■ **SUPPLIED DATA**
========================

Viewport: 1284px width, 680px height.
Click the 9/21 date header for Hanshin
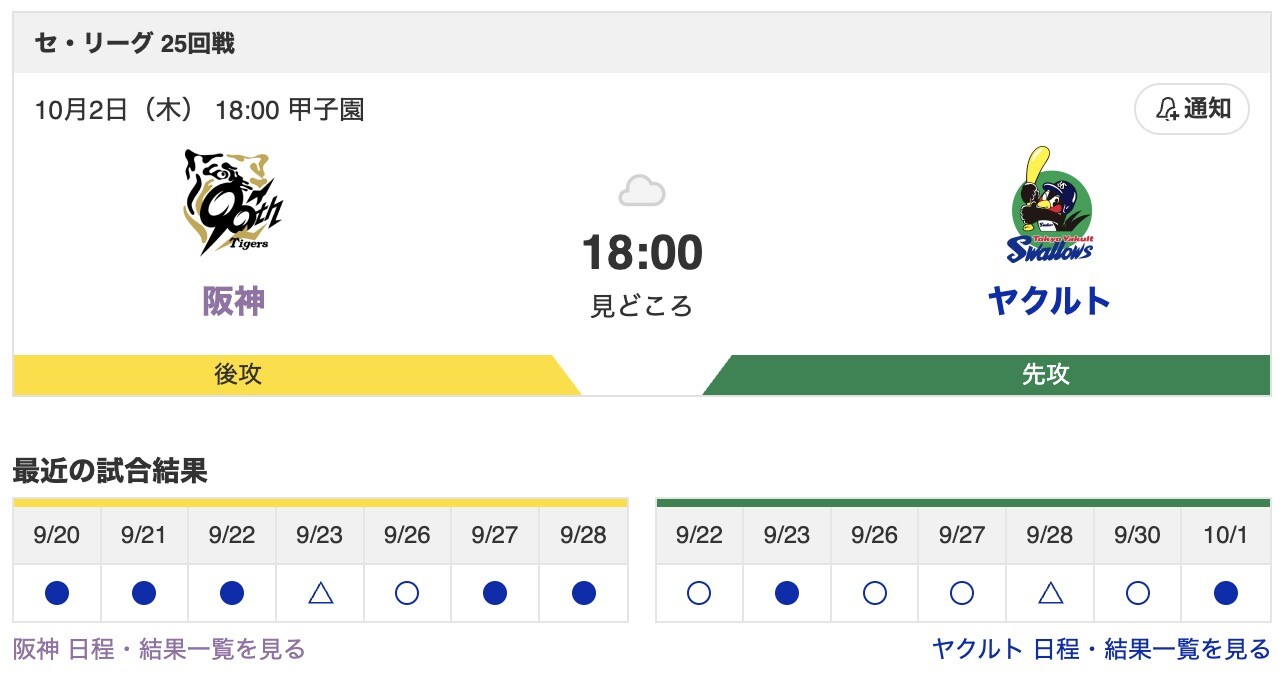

========================

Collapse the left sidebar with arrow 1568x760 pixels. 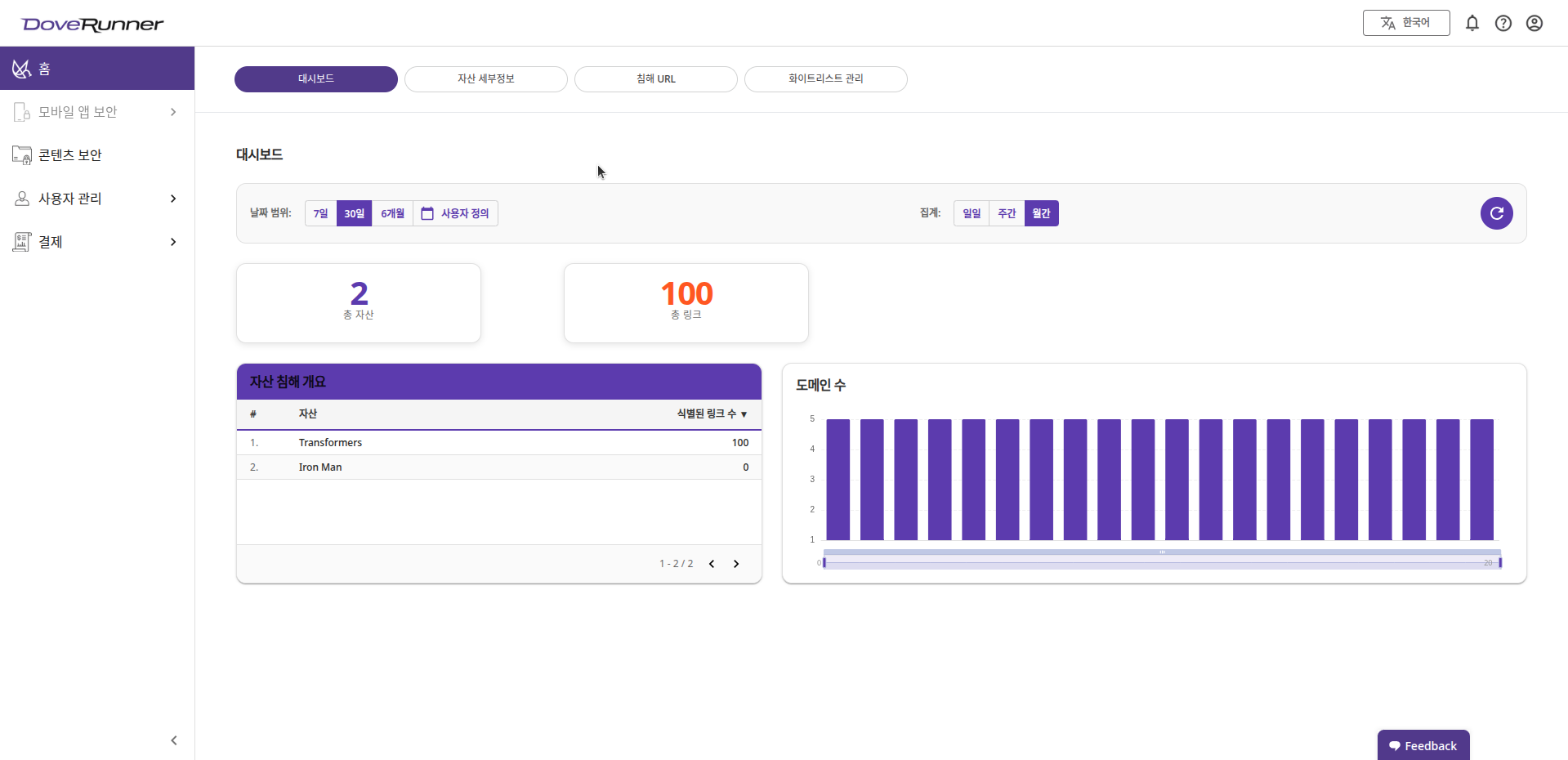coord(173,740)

========================

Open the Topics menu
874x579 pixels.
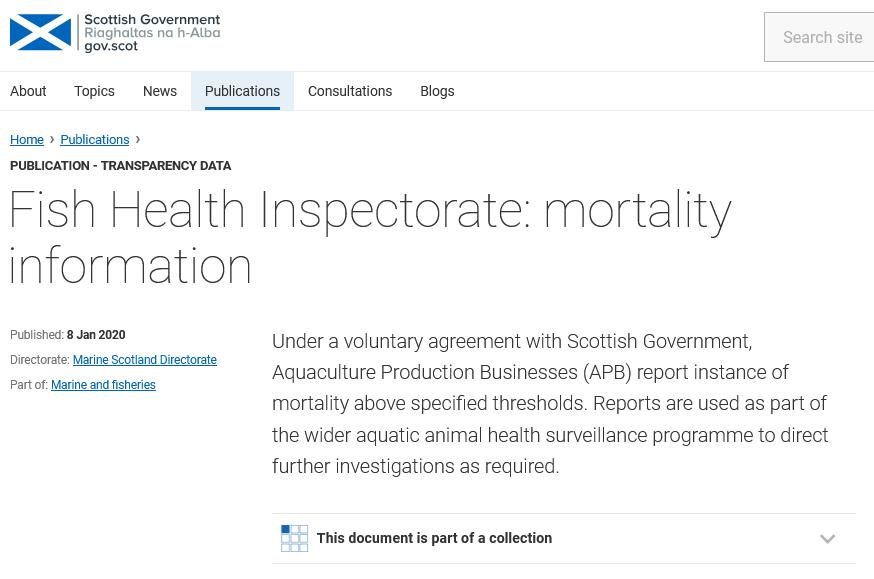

========================

■ **EXERCISE**
In the entries above, find the line holding "Viewport: 1284px width, 680px height." and the line holding "Click the 9/21 date header for Hanshin", then retype exactly those two lines and every line between them, and nothing else.

■ **RESULT**
Viewport: 1284px width, 680px height.
Click the 9/21 date header for Hanshin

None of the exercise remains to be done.